現役経営コンサル兼ピアニストが仕事術とピアノと減量と英語と沖縄とかについて語ります

医療ビッグデータ

様々な業界でビッグ・データが数年前からキーワードとなっていますが、医療においても例外ではなく、国の施策でも各所で開かれるセミナーでもまた企業の取組でも頻繁に聞かれるようになっています。

日本で医療ビッグ・データというと、ほぼその代名詞的に使われるのが医療保険加入者のデータ、すなわち病歴・診療歴です。

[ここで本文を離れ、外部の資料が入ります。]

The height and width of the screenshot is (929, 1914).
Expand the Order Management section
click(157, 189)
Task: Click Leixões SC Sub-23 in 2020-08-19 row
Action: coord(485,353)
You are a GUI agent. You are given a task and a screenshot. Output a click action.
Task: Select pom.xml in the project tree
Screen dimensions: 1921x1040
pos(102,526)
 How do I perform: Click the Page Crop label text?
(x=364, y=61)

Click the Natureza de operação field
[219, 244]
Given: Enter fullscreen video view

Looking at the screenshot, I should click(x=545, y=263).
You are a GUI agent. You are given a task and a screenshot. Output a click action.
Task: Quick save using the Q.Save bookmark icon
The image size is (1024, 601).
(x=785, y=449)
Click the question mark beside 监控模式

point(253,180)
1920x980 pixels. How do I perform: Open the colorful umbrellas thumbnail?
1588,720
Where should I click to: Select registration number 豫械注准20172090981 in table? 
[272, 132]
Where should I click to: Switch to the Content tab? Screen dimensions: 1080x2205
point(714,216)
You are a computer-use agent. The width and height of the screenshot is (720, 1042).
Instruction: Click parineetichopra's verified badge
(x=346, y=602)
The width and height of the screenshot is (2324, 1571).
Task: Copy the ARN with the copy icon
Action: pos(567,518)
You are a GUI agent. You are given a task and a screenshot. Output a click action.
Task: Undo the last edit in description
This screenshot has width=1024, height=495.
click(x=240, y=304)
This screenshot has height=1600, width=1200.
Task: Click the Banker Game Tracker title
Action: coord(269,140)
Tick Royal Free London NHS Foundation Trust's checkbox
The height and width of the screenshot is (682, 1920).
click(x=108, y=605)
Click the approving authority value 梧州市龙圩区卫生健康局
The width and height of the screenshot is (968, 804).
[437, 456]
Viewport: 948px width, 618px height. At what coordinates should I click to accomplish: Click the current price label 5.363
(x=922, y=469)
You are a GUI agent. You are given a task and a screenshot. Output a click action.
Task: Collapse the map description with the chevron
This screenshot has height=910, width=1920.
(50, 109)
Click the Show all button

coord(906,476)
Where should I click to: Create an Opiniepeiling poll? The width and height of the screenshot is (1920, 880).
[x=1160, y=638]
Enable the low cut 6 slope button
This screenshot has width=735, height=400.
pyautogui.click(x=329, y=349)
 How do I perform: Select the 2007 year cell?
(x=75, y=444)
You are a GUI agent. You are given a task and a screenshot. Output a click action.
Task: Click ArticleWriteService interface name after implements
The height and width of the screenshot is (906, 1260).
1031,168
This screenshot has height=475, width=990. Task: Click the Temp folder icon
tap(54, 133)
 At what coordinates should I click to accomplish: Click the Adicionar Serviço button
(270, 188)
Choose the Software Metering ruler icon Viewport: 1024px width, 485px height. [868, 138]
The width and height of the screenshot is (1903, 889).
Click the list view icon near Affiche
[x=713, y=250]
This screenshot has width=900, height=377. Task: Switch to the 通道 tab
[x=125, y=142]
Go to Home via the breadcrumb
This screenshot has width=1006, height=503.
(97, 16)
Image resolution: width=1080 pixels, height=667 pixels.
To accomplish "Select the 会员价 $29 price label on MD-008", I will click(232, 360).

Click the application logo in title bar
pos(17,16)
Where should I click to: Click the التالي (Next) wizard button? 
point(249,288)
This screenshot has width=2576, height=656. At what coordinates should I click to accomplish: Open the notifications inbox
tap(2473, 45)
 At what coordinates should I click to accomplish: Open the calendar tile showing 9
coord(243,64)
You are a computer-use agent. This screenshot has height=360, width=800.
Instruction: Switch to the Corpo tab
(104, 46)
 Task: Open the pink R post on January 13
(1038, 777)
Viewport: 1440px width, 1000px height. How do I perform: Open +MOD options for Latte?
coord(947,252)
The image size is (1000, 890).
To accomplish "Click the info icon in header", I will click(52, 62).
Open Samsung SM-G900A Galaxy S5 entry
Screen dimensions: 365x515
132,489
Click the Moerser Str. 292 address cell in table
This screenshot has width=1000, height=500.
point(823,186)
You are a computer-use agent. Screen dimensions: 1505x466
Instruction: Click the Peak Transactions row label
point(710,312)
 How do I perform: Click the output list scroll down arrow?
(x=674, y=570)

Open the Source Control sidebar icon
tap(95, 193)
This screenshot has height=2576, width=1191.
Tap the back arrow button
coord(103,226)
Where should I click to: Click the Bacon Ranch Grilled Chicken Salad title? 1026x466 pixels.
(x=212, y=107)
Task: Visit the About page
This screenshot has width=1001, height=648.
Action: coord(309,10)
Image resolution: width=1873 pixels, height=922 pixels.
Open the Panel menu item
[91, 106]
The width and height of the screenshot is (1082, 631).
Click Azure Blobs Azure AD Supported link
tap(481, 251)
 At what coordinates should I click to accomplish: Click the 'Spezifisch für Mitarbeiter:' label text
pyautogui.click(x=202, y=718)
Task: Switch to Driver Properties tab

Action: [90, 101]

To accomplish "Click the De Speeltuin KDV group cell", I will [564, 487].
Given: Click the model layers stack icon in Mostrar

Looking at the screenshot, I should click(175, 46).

既に日立製作所(英国NHSと協働)、富士通(グループ社員10万人の健康保険組合データ活用で糖尿病予防)などが取組始めています。

しかし、このようなスタティック(静的)な文字・数値情報だけでは、それが何十万人あるいは何千万人分の数十年分のものであっても、テラでもペタでもなくエクサバイトのオーダーになってきているビッグ・データの世界ではスモールデータです。

画像診断データを加えてもオーダー的には大して増えません。ただしゲノム情報が入ってくるとスタティックでもかなりオーダーは上がります。

私見ではありますが、医療ビッグ・データがもちろんアナリティクスと相俟って威力を発揮するのは、時刻歴的により高頻度で連続計測されたタイムヒストリーデータ、しかも複数のバイタル(生体情報)を対象として扱うことでしょう。

ある案件で長期(年単位)で複数のバイタル(血圧など)を連続計測(たとえば1秒間隔)で計測したデータセットを分析したところ、従来考えられなかった「傾向」(因果関係ではない)が浮かび上がってきたとある大学教授からうかがいました。

このような帰納的なアプローチができるのもビッグ・データの威力ですが、仮に10億人の100種類のバイタルを1秒間隔で50年間記録すると、仮に1データポイントを1バイトとすると1,577,880,000,000,000,000,000バイト、すなわち約1.6ゼタバイト(ゼタは10の21乗でエクサの1,000倍、エクサはペタの1,000倍、ペタはテラの1,000倍)となります。

なぜ複数のバイタルを同時計測することが必要かというと、多くの疾病は複数のバイタルの変化に現れるからです。

これらのことは理論的には正しくとも、昨今顕在化してきたセンシング技術の進歩(ウェアラブル等も含む)とアナリティクスの高度化、それにデータ伝送およびストレージの日進月歩の性能向上によって初めて現実味を帯びてきたものですが、問題はつまるところどう活かすかですね。

日本でも米国でも現実には診療データの「サイロ化」が言われています。

個々の病院には電子カルテやDPCデータなど、個人の診療記録の膨大なデータがあるのですが、技術的な問題や個人情報の問題もあり、それを病院をまたいで用いることができない状態です。

なので、まだまだ医療の世界には「ビッグデータ」と呼ぶに値するものが存在しないのが現状でしょう。